Using the benignMHCquant2 dataset, we benchmarked MHCquant2 against the two state-of-the-art pipelines FragPipe [27] and PEAKS [28]. A 13.2% and 2.8% increase in unique HLA class I binder identifications were reported by MHCquant2 (133,163 unique HLA class I binders) compared to FragPipe (117,676 unique HLA class I binders) and PEAKS (129,560 unique HLA class I binders), respectively. Unique HLA class II peptide identifications showed an increase of 5.1% of MHCquant2 (204,291 unique HLA class II peptides) compared to FragPipe (194,428 unique HLA class II peptides) and 1.6% compared to PEAKS (201,009 unique HLA class II peptides, Additional file 1: Fig.
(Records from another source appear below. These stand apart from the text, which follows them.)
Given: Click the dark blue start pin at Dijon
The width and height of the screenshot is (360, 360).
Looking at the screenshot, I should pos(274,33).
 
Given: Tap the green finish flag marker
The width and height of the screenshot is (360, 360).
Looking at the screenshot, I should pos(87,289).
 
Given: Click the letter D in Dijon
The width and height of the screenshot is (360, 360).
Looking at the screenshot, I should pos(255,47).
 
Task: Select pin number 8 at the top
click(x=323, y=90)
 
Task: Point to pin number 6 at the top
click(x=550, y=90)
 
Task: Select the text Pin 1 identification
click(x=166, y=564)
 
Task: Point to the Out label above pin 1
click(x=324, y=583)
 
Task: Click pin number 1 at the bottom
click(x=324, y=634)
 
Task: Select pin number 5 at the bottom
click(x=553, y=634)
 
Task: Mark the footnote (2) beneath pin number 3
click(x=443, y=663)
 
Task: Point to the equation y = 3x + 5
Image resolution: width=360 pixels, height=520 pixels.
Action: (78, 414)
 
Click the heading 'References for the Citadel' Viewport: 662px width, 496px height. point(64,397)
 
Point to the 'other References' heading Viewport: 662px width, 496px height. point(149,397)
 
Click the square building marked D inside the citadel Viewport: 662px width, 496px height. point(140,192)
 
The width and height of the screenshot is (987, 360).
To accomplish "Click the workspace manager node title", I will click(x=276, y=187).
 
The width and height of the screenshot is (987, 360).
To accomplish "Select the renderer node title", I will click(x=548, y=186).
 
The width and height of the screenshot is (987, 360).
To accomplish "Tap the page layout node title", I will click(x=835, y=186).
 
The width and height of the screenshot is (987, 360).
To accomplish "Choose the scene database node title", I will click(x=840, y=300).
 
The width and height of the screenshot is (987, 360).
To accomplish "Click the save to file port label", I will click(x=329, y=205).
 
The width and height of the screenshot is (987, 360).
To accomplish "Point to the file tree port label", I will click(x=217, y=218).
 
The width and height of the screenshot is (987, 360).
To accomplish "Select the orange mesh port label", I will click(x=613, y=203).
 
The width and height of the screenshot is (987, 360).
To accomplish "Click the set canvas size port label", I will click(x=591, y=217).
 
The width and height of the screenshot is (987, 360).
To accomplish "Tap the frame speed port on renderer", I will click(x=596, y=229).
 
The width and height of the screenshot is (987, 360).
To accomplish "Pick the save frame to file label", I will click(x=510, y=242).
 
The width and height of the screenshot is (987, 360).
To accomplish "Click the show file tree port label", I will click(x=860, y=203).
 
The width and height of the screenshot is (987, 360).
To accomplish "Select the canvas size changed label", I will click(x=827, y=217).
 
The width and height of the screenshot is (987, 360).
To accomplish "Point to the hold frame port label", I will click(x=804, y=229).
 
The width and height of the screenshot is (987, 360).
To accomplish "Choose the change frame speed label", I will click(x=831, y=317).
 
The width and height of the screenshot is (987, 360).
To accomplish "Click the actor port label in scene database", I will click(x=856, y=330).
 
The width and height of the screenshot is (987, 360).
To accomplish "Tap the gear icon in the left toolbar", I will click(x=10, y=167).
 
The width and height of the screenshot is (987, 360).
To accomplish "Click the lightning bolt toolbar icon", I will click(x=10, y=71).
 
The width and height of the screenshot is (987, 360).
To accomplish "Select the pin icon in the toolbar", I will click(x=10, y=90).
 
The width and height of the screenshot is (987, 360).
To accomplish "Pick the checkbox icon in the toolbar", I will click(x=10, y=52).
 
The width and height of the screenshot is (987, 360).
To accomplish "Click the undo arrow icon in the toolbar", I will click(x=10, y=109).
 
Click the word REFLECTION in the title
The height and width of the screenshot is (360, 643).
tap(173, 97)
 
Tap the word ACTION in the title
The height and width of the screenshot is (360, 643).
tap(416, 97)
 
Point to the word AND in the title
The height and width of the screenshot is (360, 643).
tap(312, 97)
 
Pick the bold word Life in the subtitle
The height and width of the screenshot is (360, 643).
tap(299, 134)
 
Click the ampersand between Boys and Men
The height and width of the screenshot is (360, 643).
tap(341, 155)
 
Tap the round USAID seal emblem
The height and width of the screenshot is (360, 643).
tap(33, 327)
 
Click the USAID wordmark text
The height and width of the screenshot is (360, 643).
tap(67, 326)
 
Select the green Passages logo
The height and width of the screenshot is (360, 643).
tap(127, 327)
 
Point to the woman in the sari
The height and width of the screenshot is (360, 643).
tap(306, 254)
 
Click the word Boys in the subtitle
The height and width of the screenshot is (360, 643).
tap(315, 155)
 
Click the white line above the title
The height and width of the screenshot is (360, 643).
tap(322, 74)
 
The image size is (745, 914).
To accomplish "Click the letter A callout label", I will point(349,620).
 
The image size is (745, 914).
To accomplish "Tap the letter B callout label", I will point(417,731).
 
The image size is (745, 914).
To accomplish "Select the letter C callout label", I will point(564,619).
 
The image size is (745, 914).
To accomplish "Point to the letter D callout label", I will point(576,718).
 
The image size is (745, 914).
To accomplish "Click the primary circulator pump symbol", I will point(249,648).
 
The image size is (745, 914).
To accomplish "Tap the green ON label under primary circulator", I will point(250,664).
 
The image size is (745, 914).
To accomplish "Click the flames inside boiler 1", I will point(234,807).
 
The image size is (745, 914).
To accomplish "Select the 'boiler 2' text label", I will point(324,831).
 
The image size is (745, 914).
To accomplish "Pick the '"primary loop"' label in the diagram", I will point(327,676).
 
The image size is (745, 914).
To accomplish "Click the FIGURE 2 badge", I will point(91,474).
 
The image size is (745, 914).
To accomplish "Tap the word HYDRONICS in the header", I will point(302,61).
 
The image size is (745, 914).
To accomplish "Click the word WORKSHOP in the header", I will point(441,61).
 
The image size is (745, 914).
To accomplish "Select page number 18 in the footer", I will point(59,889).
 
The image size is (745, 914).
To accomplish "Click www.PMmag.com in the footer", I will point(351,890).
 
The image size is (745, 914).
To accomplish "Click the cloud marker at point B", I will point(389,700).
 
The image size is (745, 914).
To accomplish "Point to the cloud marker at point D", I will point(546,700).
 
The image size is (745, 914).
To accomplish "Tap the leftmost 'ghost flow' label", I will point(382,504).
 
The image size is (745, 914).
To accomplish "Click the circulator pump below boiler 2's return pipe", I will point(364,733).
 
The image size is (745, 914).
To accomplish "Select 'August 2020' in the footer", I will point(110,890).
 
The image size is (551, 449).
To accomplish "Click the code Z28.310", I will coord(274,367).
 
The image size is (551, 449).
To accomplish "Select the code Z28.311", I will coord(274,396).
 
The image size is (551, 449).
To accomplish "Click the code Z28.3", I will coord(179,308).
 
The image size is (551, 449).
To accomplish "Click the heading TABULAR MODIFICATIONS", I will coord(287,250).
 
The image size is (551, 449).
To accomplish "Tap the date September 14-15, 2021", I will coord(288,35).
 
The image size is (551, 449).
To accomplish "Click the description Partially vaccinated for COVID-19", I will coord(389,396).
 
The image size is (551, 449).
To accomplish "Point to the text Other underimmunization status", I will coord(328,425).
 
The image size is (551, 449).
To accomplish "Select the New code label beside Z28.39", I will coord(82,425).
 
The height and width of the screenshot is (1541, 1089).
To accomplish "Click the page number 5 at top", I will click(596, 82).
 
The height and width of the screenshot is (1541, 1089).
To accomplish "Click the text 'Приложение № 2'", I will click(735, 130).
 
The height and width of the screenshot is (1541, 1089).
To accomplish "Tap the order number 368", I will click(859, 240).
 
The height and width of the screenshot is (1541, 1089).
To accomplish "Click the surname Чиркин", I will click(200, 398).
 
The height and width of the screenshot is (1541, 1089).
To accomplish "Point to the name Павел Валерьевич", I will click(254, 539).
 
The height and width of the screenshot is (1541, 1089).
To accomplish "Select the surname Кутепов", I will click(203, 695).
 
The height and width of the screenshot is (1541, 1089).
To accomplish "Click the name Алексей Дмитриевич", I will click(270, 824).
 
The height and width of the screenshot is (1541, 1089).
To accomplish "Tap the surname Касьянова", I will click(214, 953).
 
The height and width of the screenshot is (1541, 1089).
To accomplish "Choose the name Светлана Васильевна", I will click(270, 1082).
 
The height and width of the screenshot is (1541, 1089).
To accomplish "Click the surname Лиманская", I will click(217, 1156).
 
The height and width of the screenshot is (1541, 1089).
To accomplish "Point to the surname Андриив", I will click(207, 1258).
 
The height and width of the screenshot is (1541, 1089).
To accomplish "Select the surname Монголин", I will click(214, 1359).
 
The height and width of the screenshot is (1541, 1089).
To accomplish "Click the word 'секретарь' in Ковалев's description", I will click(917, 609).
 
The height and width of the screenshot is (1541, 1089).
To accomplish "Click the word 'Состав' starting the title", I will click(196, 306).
S4C). The increase in HLA class I binders is also reflected across HLA class I allotypes with a mean identification improvement of 13.8% compared to FragPipe and 2.0% compared to PEAKS (Fig. 2E). No pipeline-specific bias for HLA class I allotypes could be observed. Overlap analysis of identified peptides by each pipeline delineates 105,825 shared unique HLA class I binders and 171,698 shared HLA class II peptides (Fig. 2F and Additional file 1: Fig. S4D). 2992, 8552, and 9850 HLA class I binders were identified exclusively by FragPipe, PEAKS, and MHCquant2, respectively. Among these, MHCquant2 yielded 70.9% predicted strong binders (SB), 91.5% total binders (B) and 8.5% non-binders (NB), compared to FragPipe (56.9% SB, 81.7% B, 18.3% NB) and PEAKS (60.2% SB, 86.8% B, 13.2% NB). In contrast, 7740, 14,313, and 12,431 HLA class II peptides were found exclusively by the respective pipelines. MHCquant2-exclusive HLA class I binders report lower percentile ranks, indicating higher-affinity HLA-binding peptides compared to FragPipe- and PEAKS-exclusive peptides (Fig. 2F and Additional file 1: Fig. S4E). FragPipe- and MHCquant2-exclusive HLA class I binders show an expected length distribution that fits the overall length distribution. In contrast, PEAKS-exclusive 8-mer HLA class I binders tend to occur with a higher frequency. This preference for shorter peptides was also observed for the PEAKS-exclusive HLA class II peptides. Interestingly, FragPipe-exclusive HLA class II peptides tend to be longer than the overall length distribution (Additional file 1: Fig. S4D). The median GRAVY score was higher for PEAKS-exclusive HLA class I binders (median 0.43) compared to FragPipe (median 0.25) and MHCquant2 (median 0.06), indicating an increased hydrophobicity of these peptides (Additional file 1: Fig. S4F).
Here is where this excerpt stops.